Mammals—and particularly two of the species of mammals that humans love best: dogs and cats—have a range of ways to get around. Dogs, no surprise, are very big on scent, and that can take them a very long way.
“An eleven-mile distance is actually not terribly long for a dog,” says Bonnie Beaver, the executive director of the American College of Veterinary Behaviorists and a professor at Texas A&M University. “If the dog had walked both from and back to his home he’d be following his own scent trail.” In this case, the dog was instead probably following an equally compelling smell: that of its owner, a type of navigation that is entirely possible over long distances as long as the wind is right.
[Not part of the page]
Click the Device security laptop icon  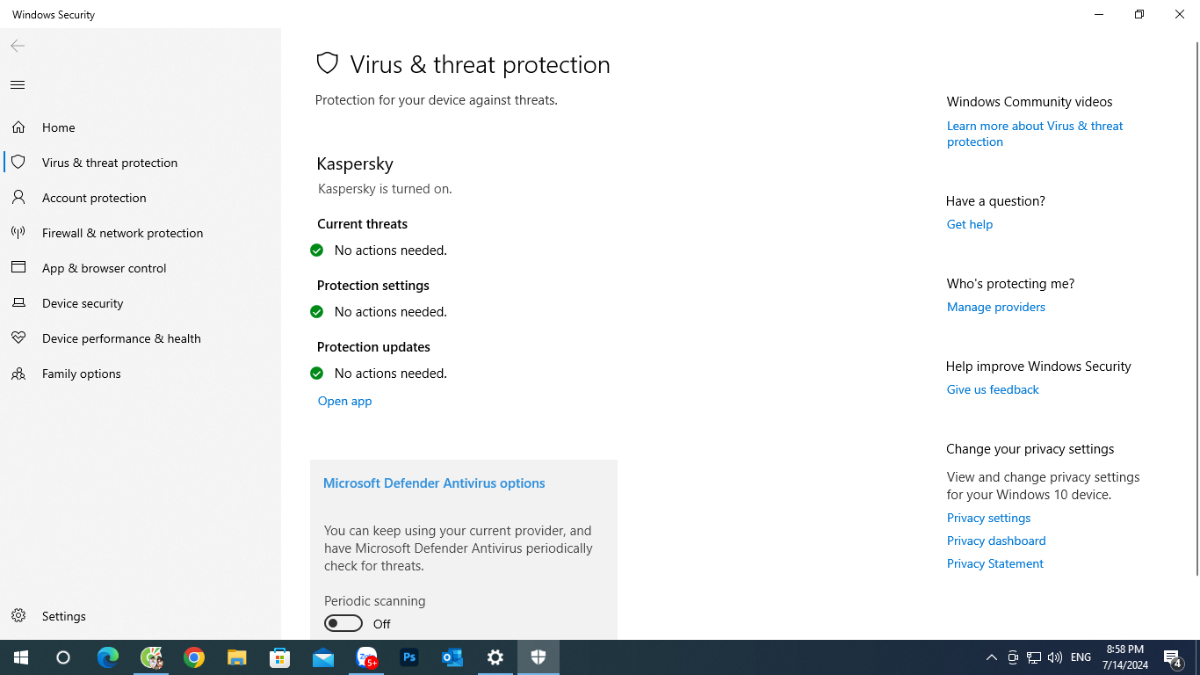coord(18,303)
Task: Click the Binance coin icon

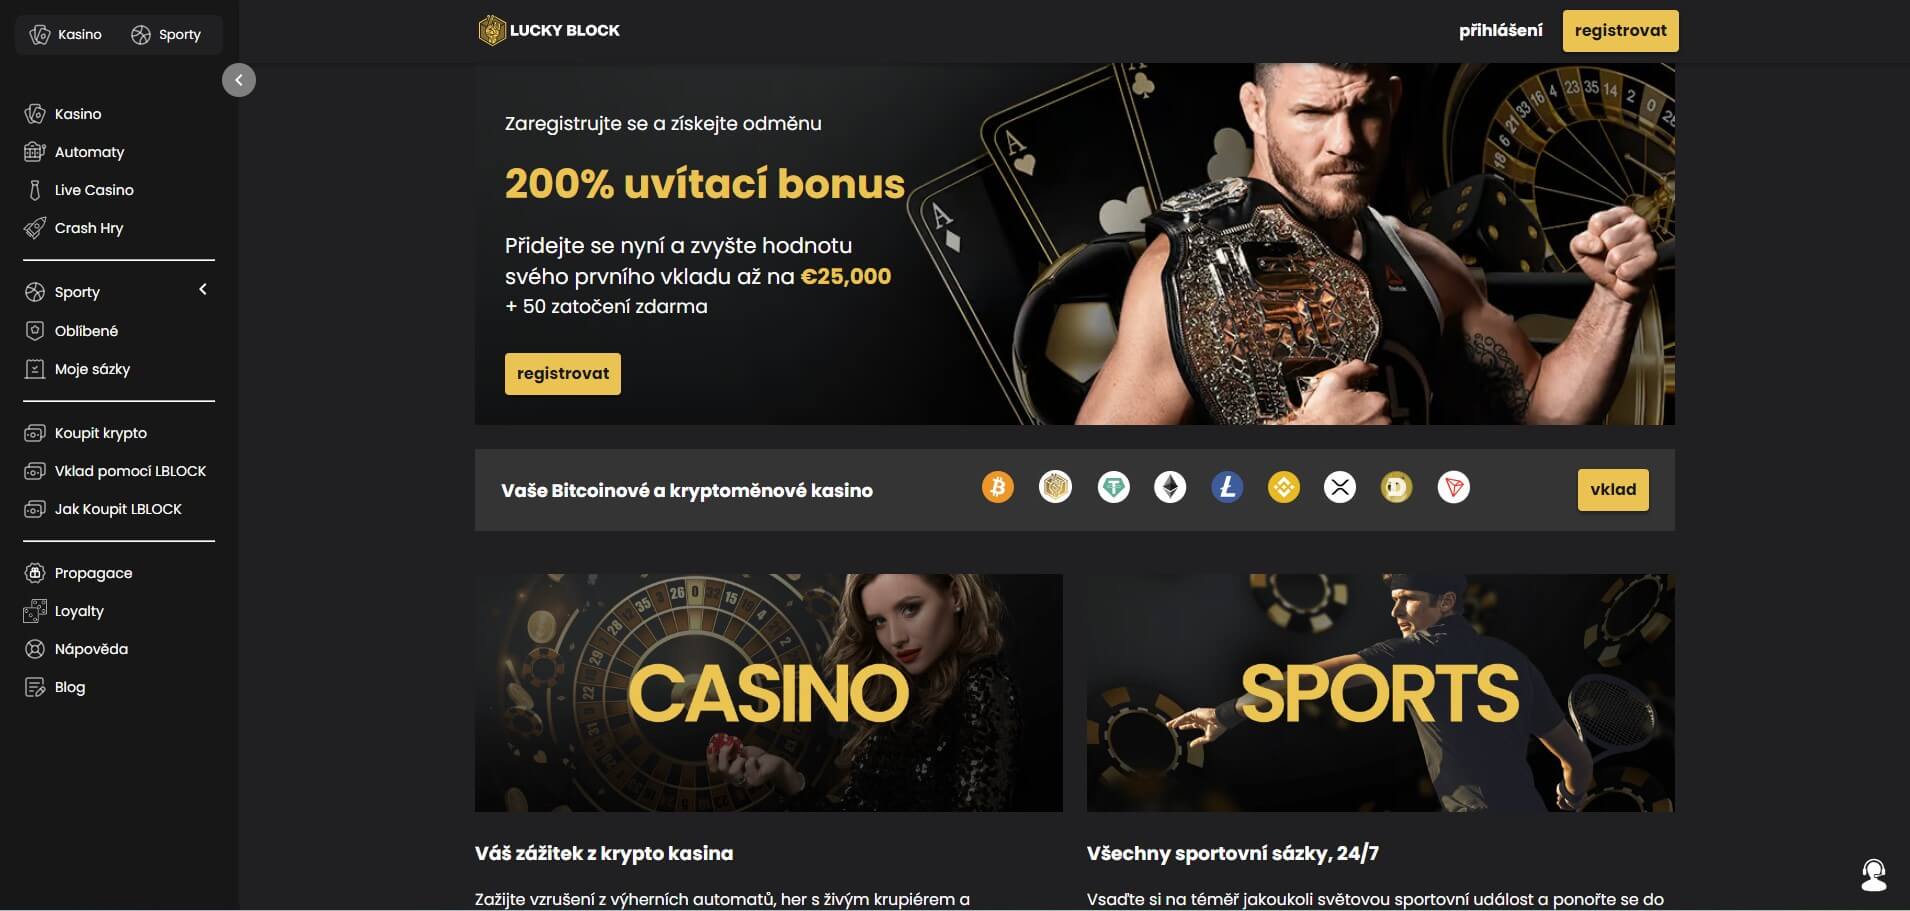Action: [x=1284, y=488]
Dogs extend their scent range by moving among overlapping circles of familiar scents—much the way cell phone coverage relies on interconnected footprints from different cell towers. A dog that wanders out of its own immediate range might pick up the scent of, say, a familiar dog in the next circle. That might point it to a circle that contains a familiar person or tree or restaurant trash can, and so on.
Cats, like other animals, might rely more on magnetic fields—a faculty that could turn out to be quite common in mammals. “There are some studies that show that the ears of most mammals contain iron,” Beaver says. “That may cue them into the magnetic direction in the ground. There’s work showing that cattle, deer and voles tend to orient in a north-south direction.”
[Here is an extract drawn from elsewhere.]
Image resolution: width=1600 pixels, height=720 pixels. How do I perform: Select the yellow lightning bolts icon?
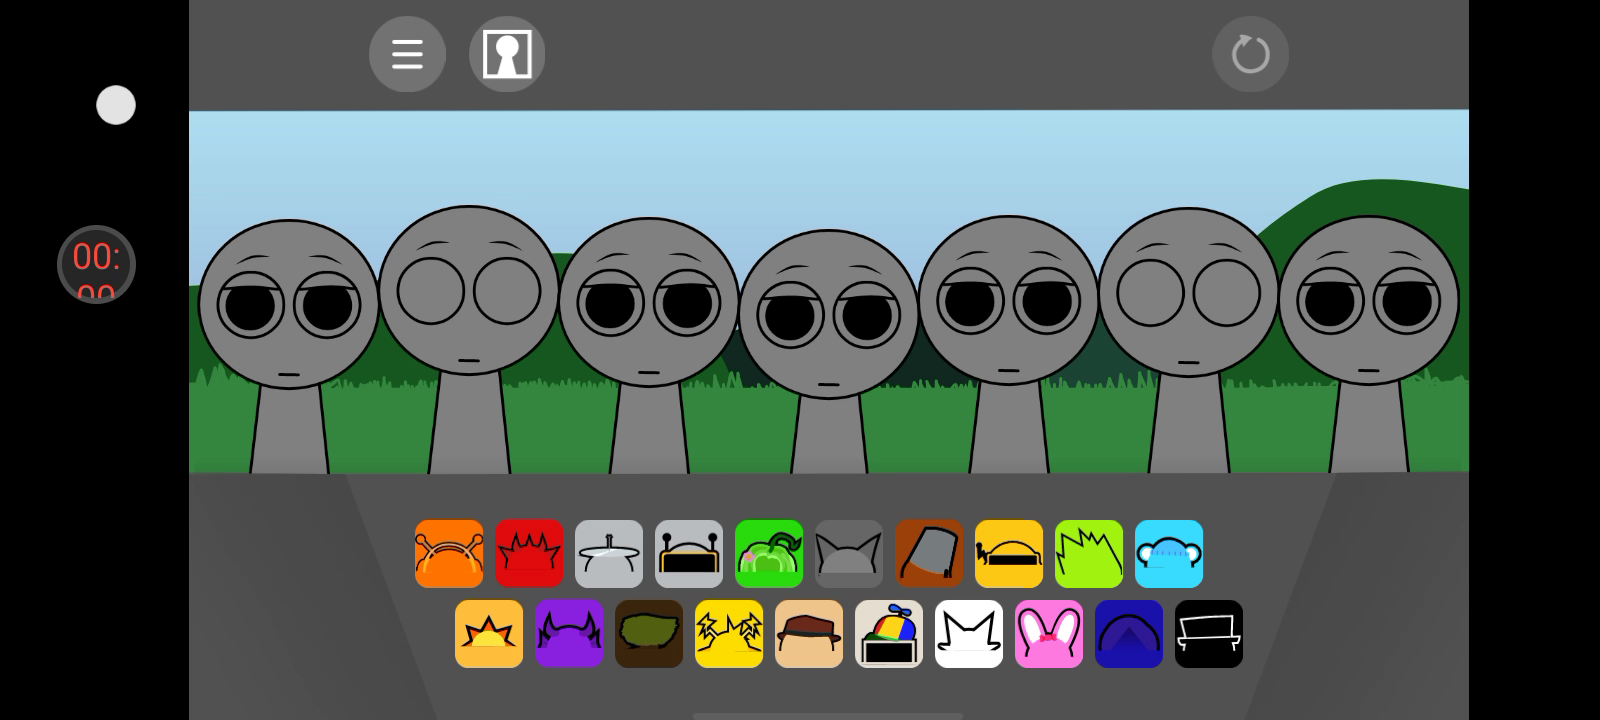729,634
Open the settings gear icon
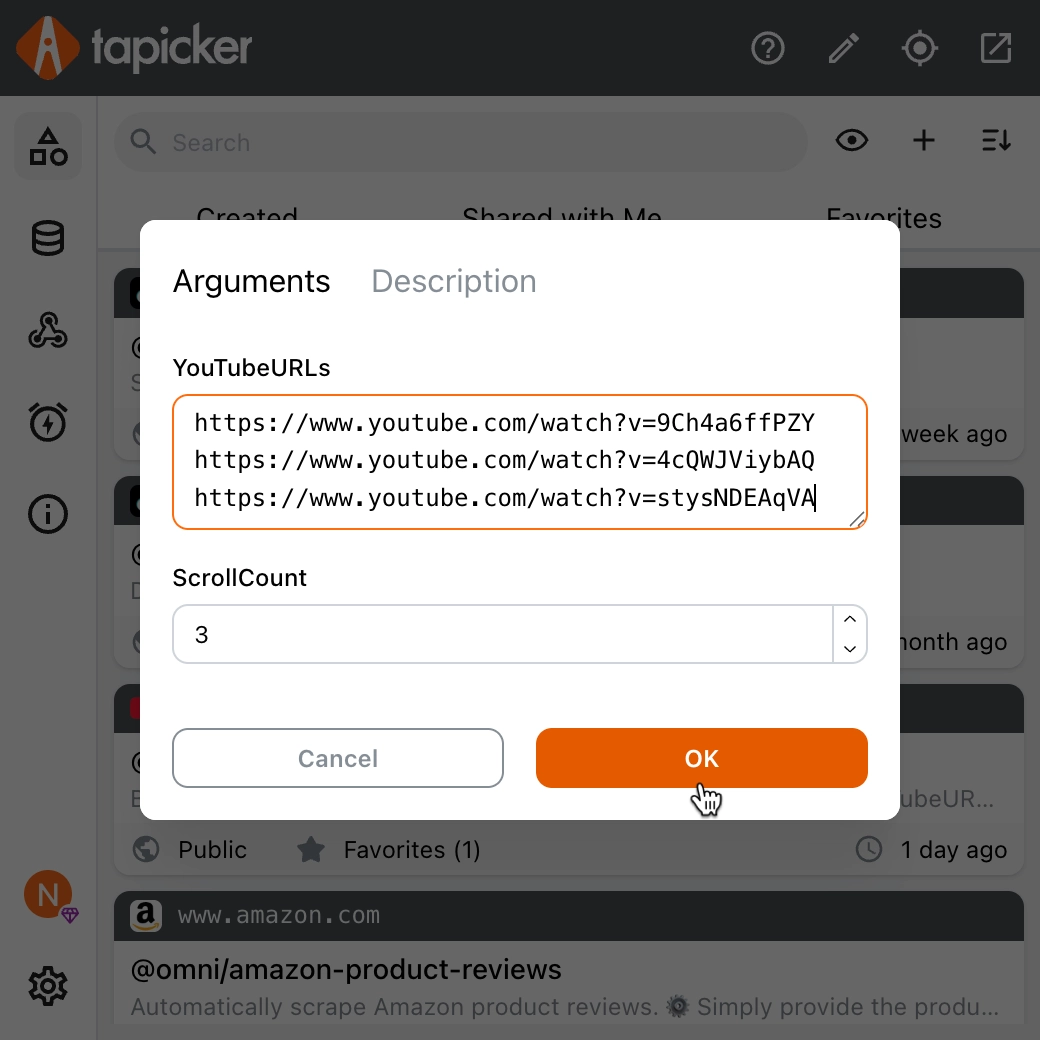 [x=48, y=987]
The overall temperament of an animal—or, more broadly, of the species—can play a role in navigation too. A dog that travels a great distance to get home is likely trying to return to its owner, since the dog-human bond is a powerful one. A cat that travels the same distance is—sorry cat owners—probably just tying to return to its territory.
No matter how well animals navigate, scientists caution against an observation bias that may make them seem better than they are. A dog or cat that finds its way halfway across the state makes news; the uncounted others that stay lost do not. What’s more, some cases of remarkable returns may turn out to be matters of mistaken identity, unless there’s a positive way to identify an animal like an implanted microchip that some owners use along with a collar.
“You hear these stories about a three-legged black cat that came home and jumped into its favorite chair,” says Beaver. “But it’s real hard to be sure because they’ve been gone a long time and they look scruffy. And heck, that chair would be a comfortable one for any cat.”
Still, we shouldn’t dismiss all the stories out of hand. That cat that traveled 200 miles in 2013? It did have an implanted microchip. So kudos to at least one kitty—and probably a whole lot more.